Gunnar_Zarncke comments on Tackling the subagent problem: preliminary analysis

Gunnar_Zarncke 13 Jan 2016 11:40 UTC
4 points
I’m not sure where to post an idea for AI control research so I do it here. It somehow spun off from your post, the recent treacherous turn post and LW slack discussions.

That is the idea: Could we gameify AI safety research? The approach would be to create a setting where the players have to obey the AI safety rules and still achieve an objective in the in-game world. This can be a simulated virtual world in a computer game or a role playing world. To get sufficient motivation the in-game world would e.g. consist of a population of evil (to a typical human player) beings that interact and your most likely purpose is to make them do things you want (as in many other computer games too). Try to squeeze out as much resources as you can. While still obeying the rules. The game would progress from simple AI control rules like Asimovs robot laws to more advanced AI control rules. And find out whether people can hack these. If people can an AI probably can too.

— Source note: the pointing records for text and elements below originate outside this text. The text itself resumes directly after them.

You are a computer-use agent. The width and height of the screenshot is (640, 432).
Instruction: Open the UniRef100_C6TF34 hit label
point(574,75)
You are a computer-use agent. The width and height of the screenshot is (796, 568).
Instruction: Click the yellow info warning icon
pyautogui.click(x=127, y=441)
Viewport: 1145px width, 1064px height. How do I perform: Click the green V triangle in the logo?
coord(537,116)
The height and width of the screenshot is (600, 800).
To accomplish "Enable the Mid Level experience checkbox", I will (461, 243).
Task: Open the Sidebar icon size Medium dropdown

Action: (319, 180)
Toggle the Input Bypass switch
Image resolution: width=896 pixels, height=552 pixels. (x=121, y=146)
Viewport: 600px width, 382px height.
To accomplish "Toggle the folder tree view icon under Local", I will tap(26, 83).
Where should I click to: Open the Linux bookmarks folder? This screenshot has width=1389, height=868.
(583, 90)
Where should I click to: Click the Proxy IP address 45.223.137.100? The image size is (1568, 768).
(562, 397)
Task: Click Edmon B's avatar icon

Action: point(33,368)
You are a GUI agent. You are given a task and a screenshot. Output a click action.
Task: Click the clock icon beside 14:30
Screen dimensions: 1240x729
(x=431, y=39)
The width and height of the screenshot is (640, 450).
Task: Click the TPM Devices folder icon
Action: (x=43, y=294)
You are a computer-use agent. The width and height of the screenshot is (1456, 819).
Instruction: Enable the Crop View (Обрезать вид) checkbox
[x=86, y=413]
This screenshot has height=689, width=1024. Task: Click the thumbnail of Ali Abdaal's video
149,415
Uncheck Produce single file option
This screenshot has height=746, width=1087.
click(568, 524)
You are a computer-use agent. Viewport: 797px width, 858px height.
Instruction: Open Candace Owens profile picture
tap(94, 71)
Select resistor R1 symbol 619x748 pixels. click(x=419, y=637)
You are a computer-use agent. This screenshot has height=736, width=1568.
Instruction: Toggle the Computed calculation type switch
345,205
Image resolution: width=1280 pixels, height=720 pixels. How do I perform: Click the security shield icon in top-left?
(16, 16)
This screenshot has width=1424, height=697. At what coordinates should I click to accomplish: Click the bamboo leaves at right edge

- SilentCal 14 Jan 2016 19:21 UTC
  3 points
  Parent
  That’s essentially what these posts are to me, except instead of a video game it’s pen-and-paper with Stuart Armstrong as DM :).
  
  It might be worth the extra motivation of writing up a framing with evil AI designers applying the proposed controls. I’ll consider doing this on future posts.
  - Gunnar_Zarncke 14 Jan 2016 21:28 UTC
    0 points
    Parent
    Awesome! Stuart Armstrong be our Dungeon Master! :-) I haven’t seen you write up your responses to our DM though. I’d like to see them.
    - SilentCal 15 Jan 2016 18:57 UTC
      2 points
      Parent
      I’ve made a few shots, e.g. at http://lesswrong.com/r/discussion/lw/mfq/presidents_asteroids_natural_categories_and/cjkr and http://lesswrong.com/lw/m25/high_impact_from_low_impact/cah1. There’s no explicit role-playing, but I was very much in the mindset of trying to break the protection scheme.
      
      I haven’t been keeping up with these posts as well lately.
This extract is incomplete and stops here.